The flame goes out in a matter of seconds, but it is very exciting to watch it happen in such a short time. Serve it with the brandy butter you made last week ( it only takes a minute to prepare ) and snack on it. I can say with confidence: Fruit cupcake haters can go crazy. This is a damn good pudding. The dried fruits remained moist even after soaking long ago, and the combination I used was sweet but still imparted a nice tangy flavor. The strange greasy smell of beef fat (the lard didn’t work out) was completely unnoticeable. There were only warming spices and deep, tart aromas of molasses and fruit. Oh, and brandy. This weekly anointing has absolutely cut through the pudding and that’s a big statement. The texture was light, spongy and incredibly moist.
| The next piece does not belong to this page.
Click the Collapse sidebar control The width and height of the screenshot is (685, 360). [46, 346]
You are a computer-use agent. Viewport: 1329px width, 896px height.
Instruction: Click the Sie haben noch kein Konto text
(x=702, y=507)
I can see why making Christmas pudding is something we look forward to every year. It’s kind of an edible way to keep track of the entire holiday season, and I might as well start my own tradition with it. Although I think I’ll cut the recipe in half and make a mini pudding next year – it will take me a while, but at least I know it will keep for a few weeks. Merry Christmas. I hope you enjoyed my Christmas Pudding Chronicles. Of course I did.